What happens when I ask for a draft

That last hop matters. Every draft comes back with the dictations the model used as voice reference, so I can see what the system actually leaned on. The twin is a tone guide, not a fact source. The cadence is from the corpus; the facts are from the conversation I'm having right now.
Why GraphRAG, not just RAG
The thing that took me a minute to see clearly: this is GraphRAG. Three layers stacked on the same data.
- The vector layer (Chroma) answers "where else have I said something similar." That's classic RAG.
- The graph layer (kNN edges between dictations in the original 3072-dim space) answers "what is adjacent to this idea." That's where the explorer at
localhost:7300earns its keep, because you can hop from a node to its three nearest semantic neighbors and trace a thread. - The topic layer (BERTopic + LLM labels) gives you the map. The big themes you can name, before you go diving into specific dictations.
Each layer asks a different question. They share the same embeddings underneath.
Local-first, with cloud as opt-in
I built this with my own Azure credits, but the open-source default has to assume nothing. The base install runs entirely on the user's machine. Embeddings via sentence-transformers on CPU. LLM (for topic labels and voice generation) via Ollama with llama3.1:8b or qwen2.5:7b. Nothing leaves the laptop. No account, no API key, no telemetry.

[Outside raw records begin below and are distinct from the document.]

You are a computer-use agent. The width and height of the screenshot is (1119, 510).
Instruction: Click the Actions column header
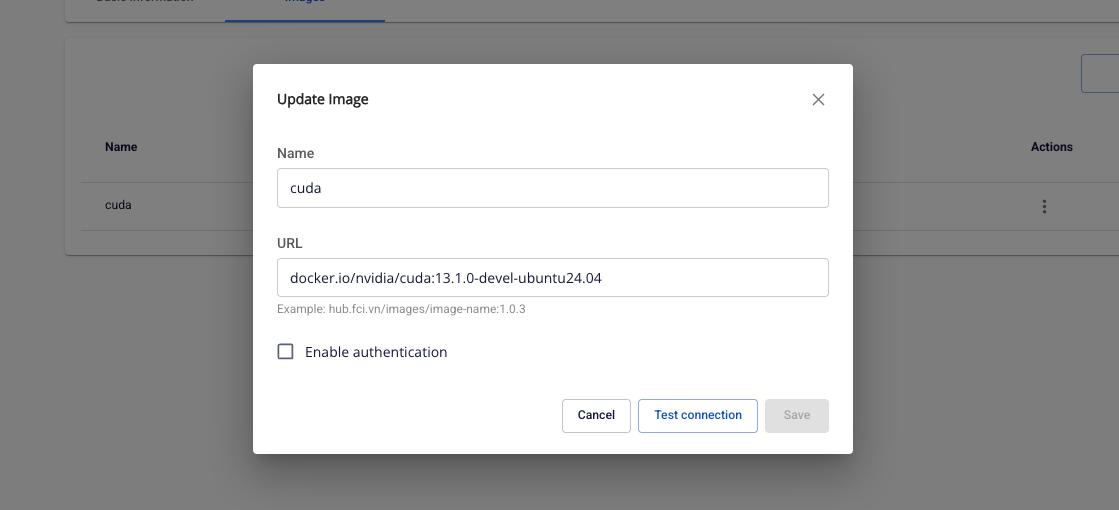[x=1051, y=147]
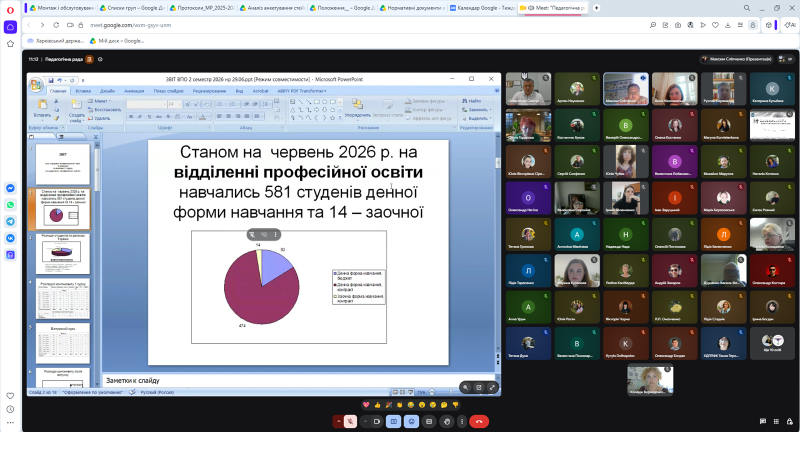Open the Meet chat panel icon

[x=763, y=421]
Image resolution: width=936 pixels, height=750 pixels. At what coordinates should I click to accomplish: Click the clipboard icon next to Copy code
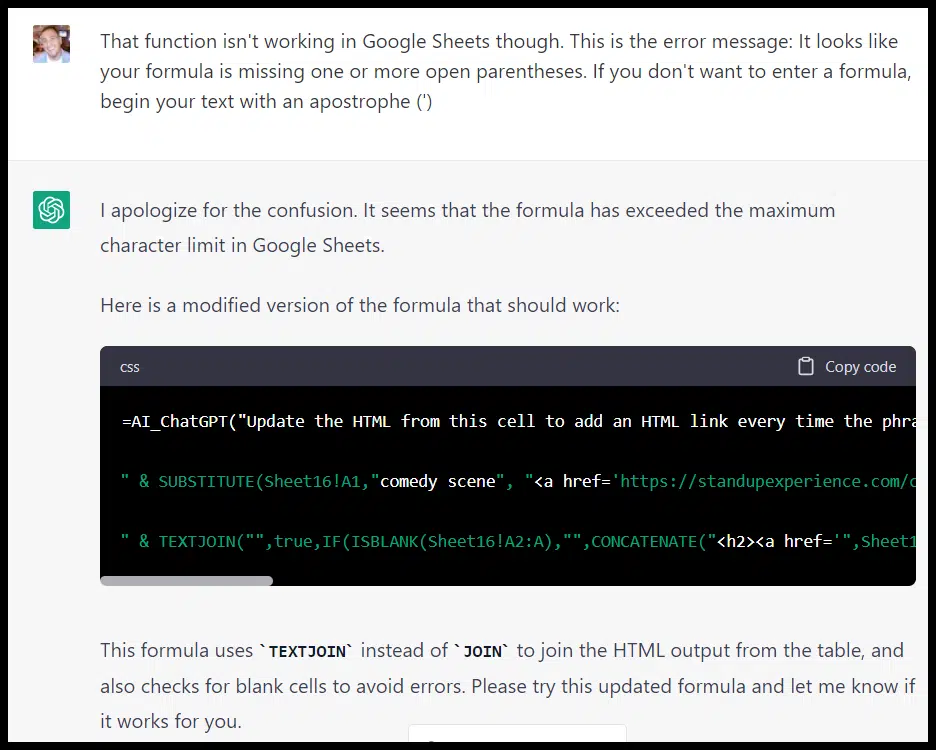click(806, 366)
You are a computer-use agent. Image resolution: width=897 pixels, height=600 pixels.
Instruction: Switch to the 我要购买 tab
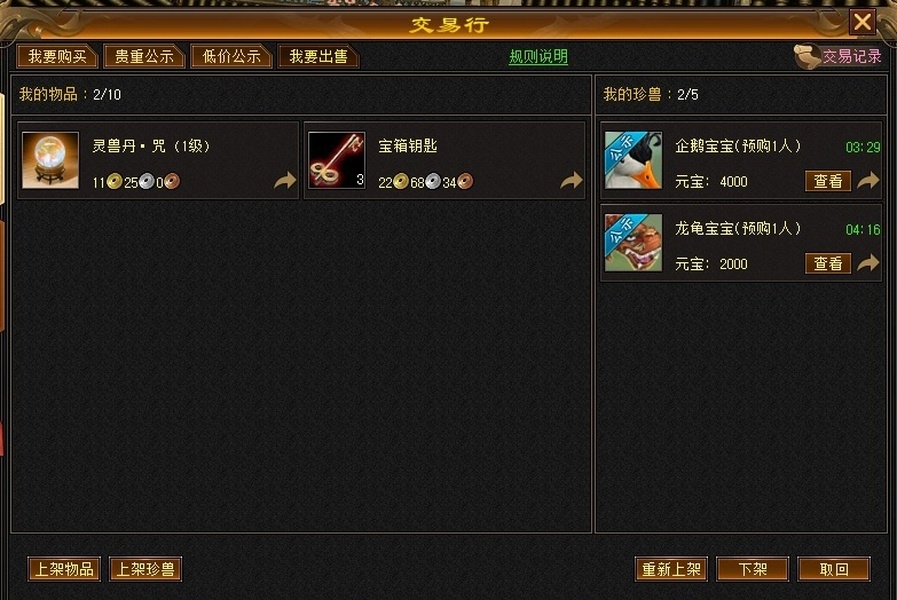coord(57,57)
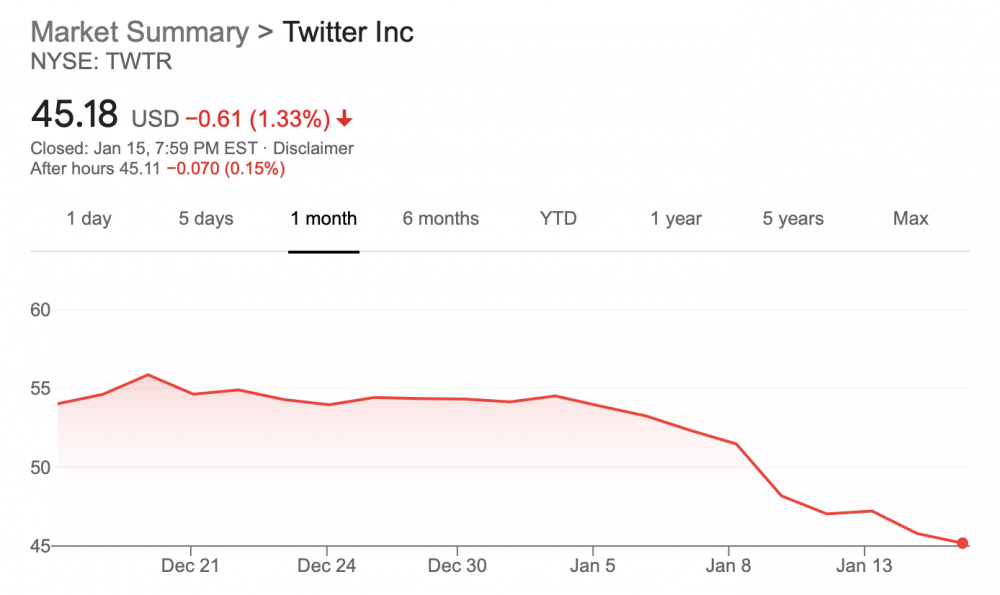Click the Disclaimer link
This screenshot has width=1000, height=595.
[316, 148]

If you have credentials, the same code switches over with one env var. LLM_PROVIDER=azure | openai | anthropic | ollama | auto. Same interface, different backend. The full provider matrix and per-provider env vars live in docs/providers.md.

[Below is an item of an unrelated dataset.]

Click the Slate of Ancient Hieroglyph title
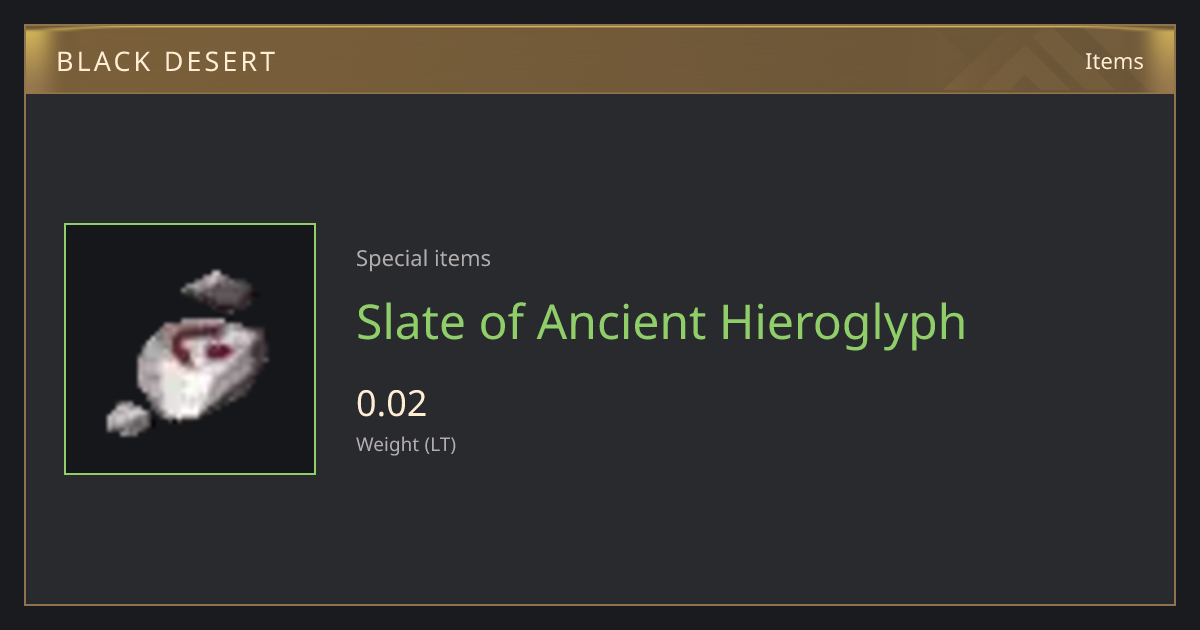Viewport: 1200px width, 630px height. [661, 322]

The privacy posture is documented at docs/privacy.md, including the lsof / strace recipes you can use to verify with your own eyes that local mode is sealed. Wispr Flow itself states it clearly: "your dictations are private and only stored locally, never shared with or stored by Wispr Flow." This project preserves that posture by default.
The other piece I want to point at: the personal profile lives outside the repo entirely. A small markdown file the user puts at any path or URL. The repo loads it at runtime, fills {{name}}, {{taboo_phrases}}, {{glossary}}, {{section.blog}} into the prompt templates, never persists a copy. My own profile sits in my home directory. The repo never sees it.
The MCP server is the unlock
Without it, the corpus lives in this repo's CLI. With it, the corpus lives in any AI workflow you already use.
mcp_server.py is a stdio MCP server. Drop one stanza in claude_desktop_config.json and Claude Desktop spawns it as a child process. Seven tools appear in the conversation, ready to be called: voice_search, voice_topics_list, voice_topic_show, voice_topic_find, voice_draft, voice_coach, voice_patterns_list. Same setup for Claude Code and Cursor.
{
"mcpServers": {
"voice-twin": {
"command": "/path/to/.venv/bin/python",
"args": ["/path/to/mcp_server.py"]
}
}
}
After that, when I ask Claude Desktop "draft a LinkedIn post about my Sentry-in-Terraform work, in my voice," the agent calls voice_draft on its own with retrieval evidence pulled from my real corpus. No prompting required. No new app to open.
That is the pattern I want to see more of. The corpus does not need a UI. It needs to be reachable from the tools I already use.
What is next
I have fifteen years of Evernote sitting in another archive. The same architecture works for any embeddable corpus, so the next step is an import_evernote.py that produces a second Chroma collection, gets clustered, gets visualized, and shows up in the explorer alongside the voice corpus. The interesting question is what happens when I overlay them: where does what I dictated last week echo what I wrote in 2014.
The other obvious extension is the recurring-instruction detection. Every automation candidate the mirror layer surfaces is a target for an actual script. The list is honest, it is mine, it is dated, and it does not lie. The first ones I am scripting are the git-deploy automation for fast-forward, the Discord-message-Luca shortcut, and the GCP log triage routine.
If you have your own Wispr Flow corpus and want to see the shape of your year of voice, the repo is here. The quick start covers both the local-only path and the cloud path. PRs welcome, especially around new ingest sources beyond Wispr Flow and around the MCP tool surface.
Your voice is already the spec. Stop rewriting specs. Start wiring them.